Material shown:
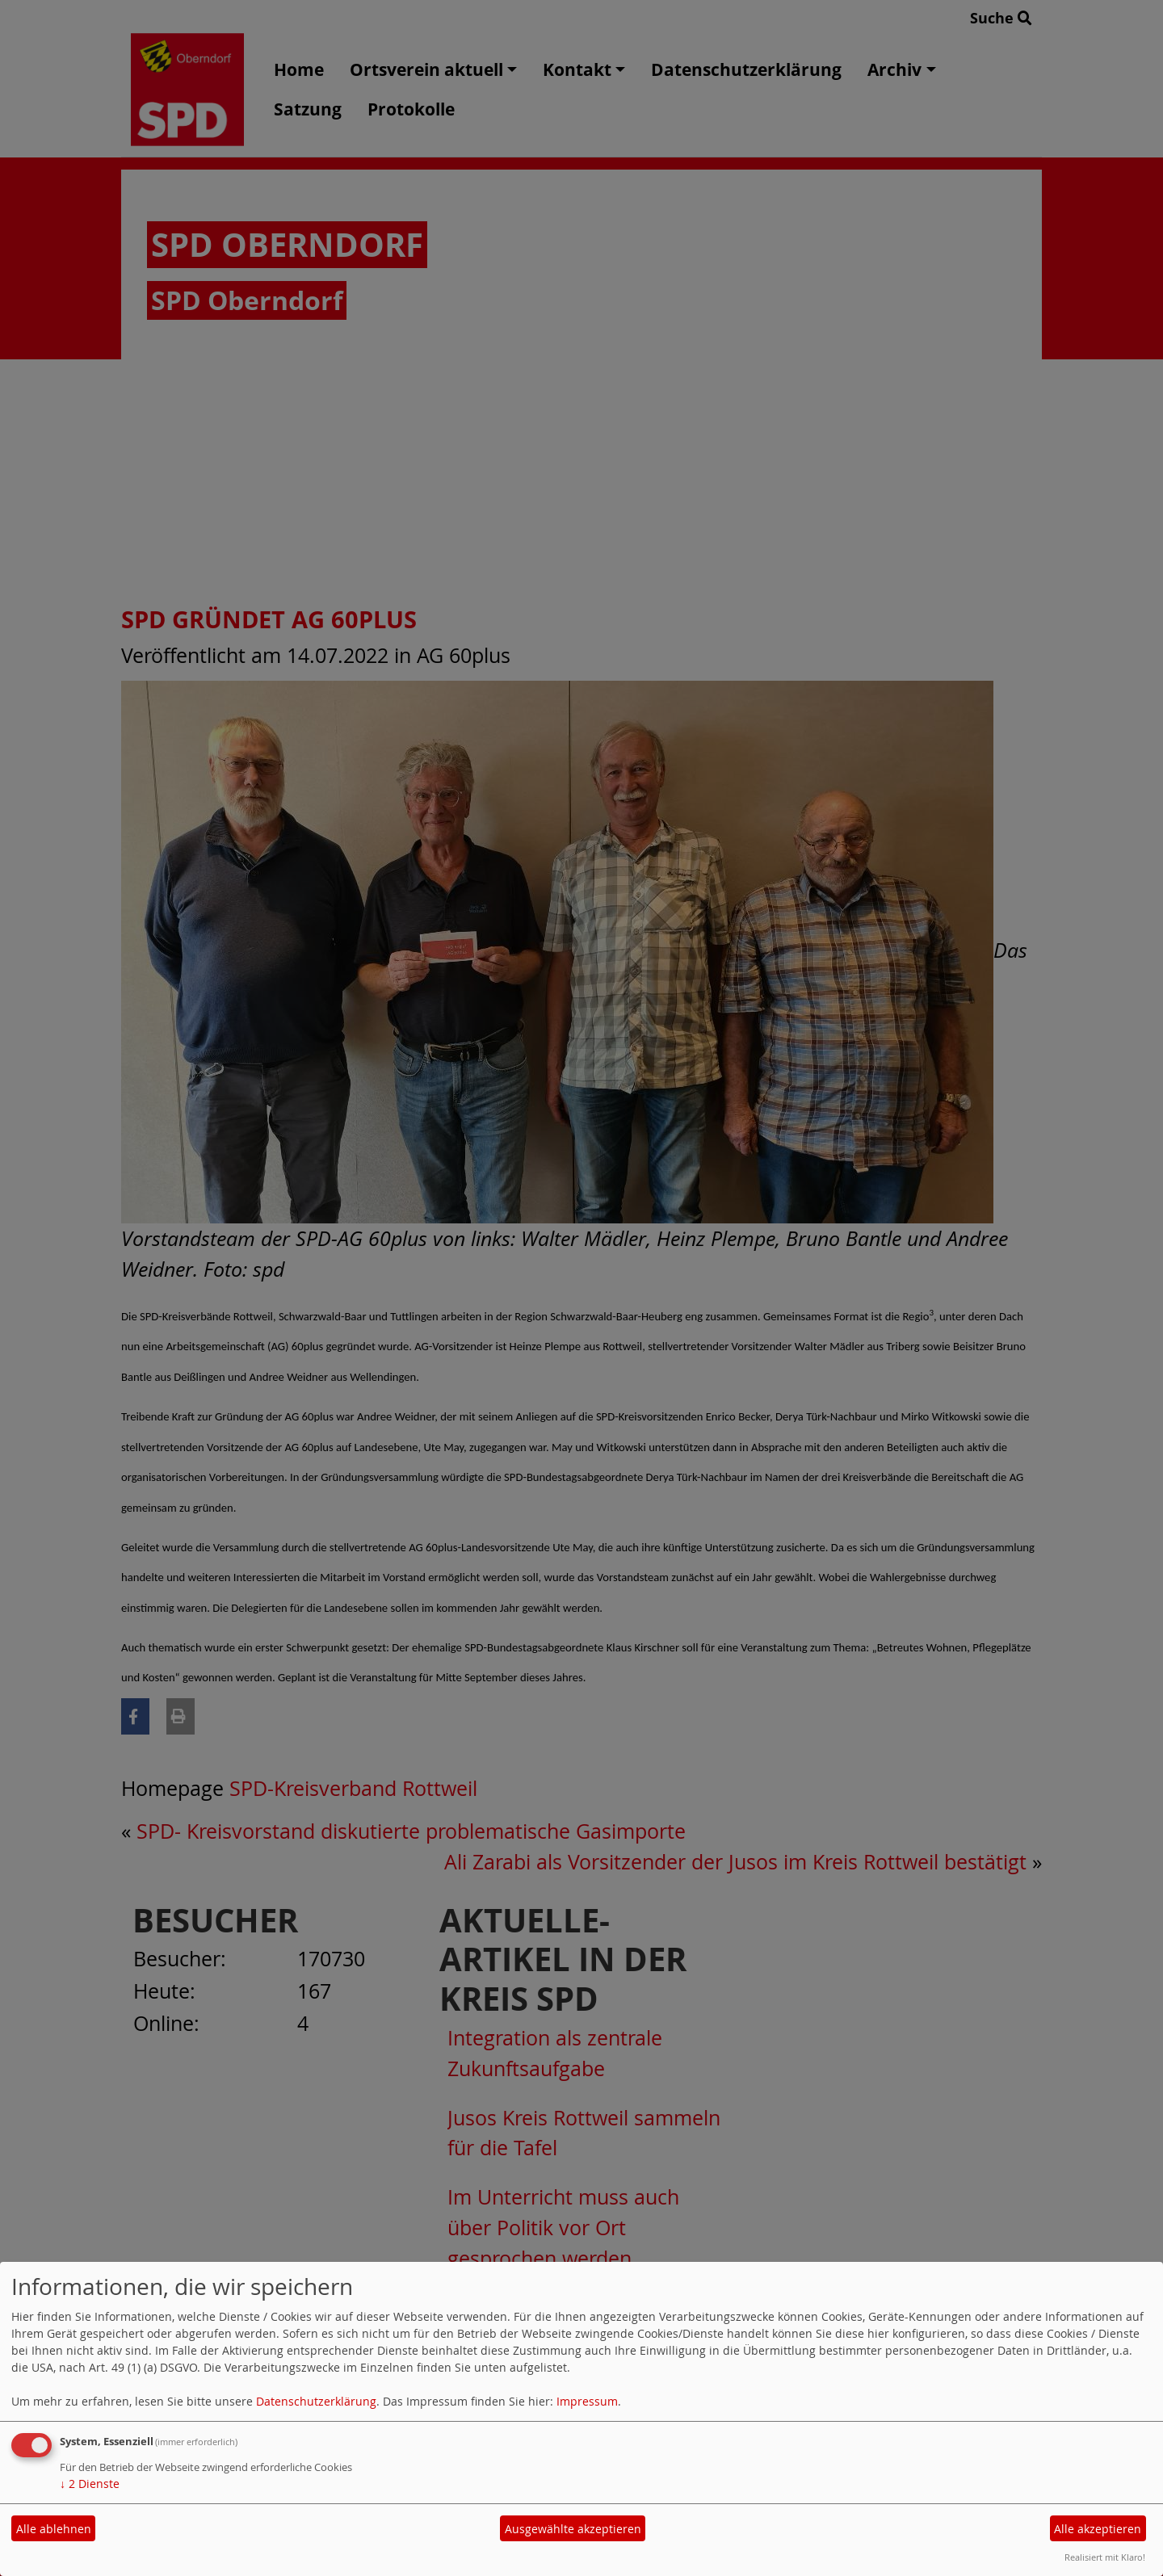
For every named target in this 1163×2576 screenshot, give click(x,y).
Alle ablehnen (53, 2528)
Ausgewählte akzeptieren (573, 2528)
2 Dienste (90, 2483)
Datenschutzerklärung (316, 2401)
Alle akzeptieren (1097, 2528)
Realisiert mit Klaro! (1104, 2557)
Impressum (587, 2401)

Task to complete: Turn all the lines above into a numbered list, skipping any blank lines and leaving out the picture.

Finished answer:
1. For every named target in this 1163×2576 screenshot, give click(x,y).
2. Alle ablehnen (53, 2528)
3. Ausgewählte akzeptieren (573, 2528)
4. 2 Dienste (90, 2483)
5. Datenschutzerklärung (316, 2401)
6. Alle akzeptieren (1097, 2528)
7. Realisiert mit Klaro! (1104, 2557)
8. Impressum (587, 2401)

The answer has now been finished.